Kijken wat anders is het maken van nieuws:
In Orccha, in het deel van Chhattisgarh ze noemen Abhujmaad (letterlijk: het land van het onbekende), met geen PINAUTOMAAT en een state-run landelijke bank, de twee medewerkers hebben om te spelen de enige rechter op wie moet wat.
Abhujmaad ‘ s van 4.000 vierkante km, dat is nog grotendeels verstoken van de overheid aanwezigheid. In feite werd geopend, vrij toegankelijk voor “buitenstaanders” alleen in
2009. Het kan worden ingevoerd door middel van Bijapur en Dantewada, maar Orccha, het blok van het hoofdkantoor, wordt over het algemeen gezien als de toegangspoort top Abhujmaad.
Op de één-kamer-Chhattisgarh Rajya Gramin Bank, Sahu – er is alleen de bankdirecteur S K Dhruv, naast hem – zegt: “De regering niet hier geld sturen. Ik ga naar Narayanpur, op 65 km afstand, een nieuwe munt hier. Ik ga twee keer per week, en de bank gesloten blijft op beide dagen. Het duurt de hele dag te gaan en terug te keren. Dus als ik terug ben, hebben de mensen al te wachten voor twee dagen.”
Zelfs Narayanpur, het district hoofdkwartier, wordt beschouwd als achteruit, zegt Dhruv, “vergeet dus geld voor Orccha. Soms zijn we in staat terug te brengen Rs 50,000; de overige dagen een beetje meer. We kunnen aan slechts 25 procent van de vraag naar contant geld. Dat is de reden waarom we evalueren op basis van behoefte.”
Toch is er nog weinig woede voor de weinige mensen in de wachtrijen. In Abhujmaad, met bijna bijna-afwezigheid van markten of verhandelbare goederen andere dan essentiële levensmiddelen, geld is nooit echt betekende niet veel. “We hebben weinig eis voor geld. De regering samenleving geeft rijst bij Rs 1, – per kg, en degenen die geen gebruik maken van dat, groeien in wat ze eten in het bos. Wij maken geen gebruik van olie voor het koken, en alles wordt gekookt in water. We jagen wanneer we dat willen. Waarom hebben we geld nodig hebt,” vraagt Hunga, die woont in Jubada dorp.
Kosa, van Gadadi, voegt toe, “In de regen, met geen wegen, krijgen we afgesneden maanden toch. We overleven op onze eigen, en de handel in goederen met elkaar. We hoeven niet veel geld.”

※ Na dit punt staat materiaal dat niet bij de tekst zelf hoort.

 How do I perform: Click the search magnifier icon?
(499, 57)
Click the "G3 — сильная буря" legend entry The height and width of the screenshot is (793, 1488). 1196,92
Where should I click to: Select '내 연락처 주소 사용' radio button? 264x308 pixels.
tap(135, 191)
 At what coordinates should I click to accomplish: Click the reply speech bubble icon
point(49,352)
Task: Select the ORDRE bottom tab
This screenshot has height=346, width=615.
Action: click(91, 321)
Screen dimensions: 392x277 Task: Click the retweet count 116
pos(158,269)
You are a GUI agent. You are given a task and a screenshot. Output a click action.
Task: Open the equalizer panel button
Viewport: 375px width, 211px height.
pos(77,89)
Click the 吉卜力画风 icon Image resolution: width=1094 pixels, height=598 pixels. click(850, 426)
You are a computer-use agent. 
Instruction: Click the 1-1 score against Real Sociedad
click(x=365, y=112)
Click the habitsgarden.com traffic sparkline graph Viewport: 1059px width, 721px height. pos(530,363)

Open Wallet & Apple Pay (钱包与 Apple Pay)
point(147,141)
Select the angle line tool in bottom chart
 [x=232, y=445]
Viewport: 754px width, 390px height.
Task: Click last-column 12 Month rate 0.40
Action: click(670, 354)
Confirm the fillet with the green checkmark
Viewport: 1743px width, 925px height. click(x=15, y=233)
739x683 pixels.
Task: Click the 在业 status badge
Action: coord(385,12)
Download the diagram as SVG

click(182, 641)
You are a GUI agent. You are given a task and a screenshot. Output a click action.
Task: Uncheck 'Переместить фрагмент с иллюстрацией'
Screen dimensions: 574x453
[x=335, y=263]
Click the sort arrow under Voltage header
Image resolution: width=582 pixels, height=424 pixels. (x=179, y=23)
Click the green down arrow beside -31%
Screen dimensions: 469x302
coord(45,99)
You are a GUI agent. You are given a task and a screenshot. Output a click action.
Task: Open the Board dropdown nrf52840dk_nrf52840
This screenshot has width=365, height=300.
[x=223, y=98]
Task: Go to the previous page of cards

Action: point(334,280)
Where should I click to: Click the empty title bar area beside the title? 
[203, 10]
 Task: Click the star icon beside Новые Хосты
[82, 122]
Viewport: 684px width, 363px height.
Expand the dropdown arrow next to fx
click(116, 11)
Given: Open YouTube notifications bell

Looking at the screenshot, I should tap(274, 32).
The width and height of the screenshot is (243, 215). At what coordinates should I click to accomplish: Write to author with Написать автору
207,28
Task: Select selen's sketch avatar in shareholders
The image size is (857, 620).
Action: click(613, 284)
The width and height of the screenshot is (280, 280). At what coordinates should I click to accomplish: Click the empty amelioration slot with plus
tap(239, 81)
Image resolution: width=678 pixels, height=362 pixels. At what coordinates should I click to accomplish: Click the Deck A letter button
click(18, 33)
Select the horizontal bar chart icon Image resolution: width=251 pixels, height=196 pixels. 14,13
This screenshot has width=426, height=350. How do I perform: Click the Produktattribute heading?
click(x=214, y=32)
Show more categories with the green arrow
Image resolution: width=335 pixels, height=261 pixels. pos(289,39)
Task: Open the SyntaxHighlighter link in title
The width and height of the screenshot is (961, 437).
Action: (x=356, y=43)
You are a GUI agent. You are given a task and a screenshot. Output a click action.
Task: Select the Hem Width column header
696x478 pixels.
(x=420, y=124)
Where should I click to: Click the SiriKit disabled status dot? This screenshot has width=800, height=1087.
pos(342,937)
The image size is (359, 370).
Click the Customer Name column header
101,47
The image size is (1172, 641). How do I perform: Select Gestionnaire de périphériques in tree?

De lokale bevolking heb een woord van waarschuwing echter, die de bank ambtenaren wantrouwend over eens zijn. Terwijl geld kan het niet van het grootste belang, wordt het één keer
betekent dat iets van belang is tijdens “melamadi”, die begint in januari. “Dit is wanneer alle dorpelingen komen, lopen kilometers, en het bereiken van de markten in grotere centra zoals Orccha en Chhote Dongar,” een lokale leraar zegt. “Ze kopen keukengerei, nieuwe kleren, en er is feest. Als dat essentieel onderdeel van de tribale gewoonte is in gevaar, er zijn toorn tegen de overheid.”